Когда я затруднялся в обращении к нему, он предложил: «Зовите меня маэстро». Началось с обычной просьбы о сигарете. При этом он долго и темно извинялся, что вынужден просить, вместо того чтобы курить свою трубку, которую от него кто-то теперь прячет под замок, – все это с туманным намеком, каким любит придать себе значительности известный сорт людей. Наверно, ждал любопытства к подробностям. Но у меня настроение было не то. От субъектов с такими носами прячут обычно не трубку, а бутылку, но угостил я его, разумеется, не только сигаретой. Он со знанием дела пояснил мне, почему обычный «сучок» здесь называется «горбылем», особо предупредил против адского коктейля, которым балуются тут любители (так называемое фруктовое вино, то есть тот же «горбыль», подкрашенный фруктовой эссенцией, смешивают еще со спиртом – действие, по его словам, сверхъестественное).

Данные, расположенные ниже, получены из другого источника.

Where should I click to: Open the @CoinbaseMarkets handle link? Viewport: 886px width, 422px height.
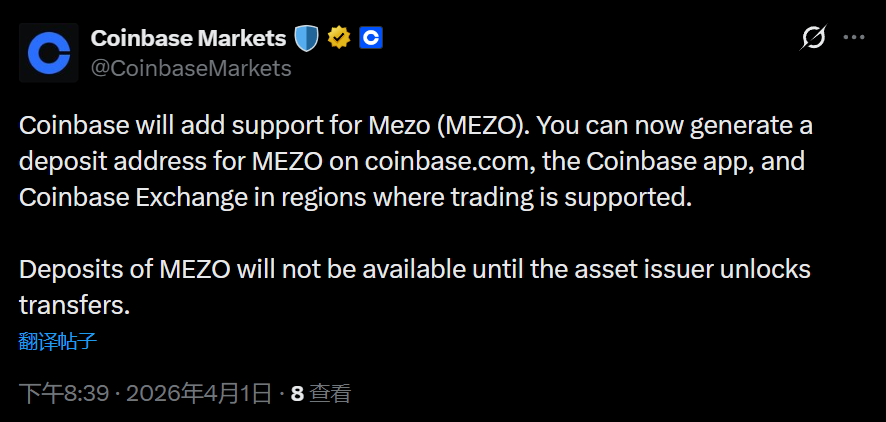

– Человек, хлебнувший даже малую дозу, фатально перестает получаться на фотографиях. Фатально, уверяю вас. Сколько его ни щелкай, на пленке выходит пустое место. Я давно уже не получаюсь… безнадежно. И вот официанточка, дуся какая… смотрит на вас сквозь меня, как будто я не существую в природе. Игнорирует… – (Я между тем заказал еще графинчик.) Говорил он, кстати, членораздельно, складно, порой с актерскими нотками, выпивка не заплетала ему язык. – Зато я и вижу многое, чего не видят другие. И не променяю это многое. Нет! Не променяю! Можете называть меня алкашом – я читаю ваши мысли. Да, я алкаю. Не лакаю, как некоторые считают… это филологическая разница. Я много чего алкаю.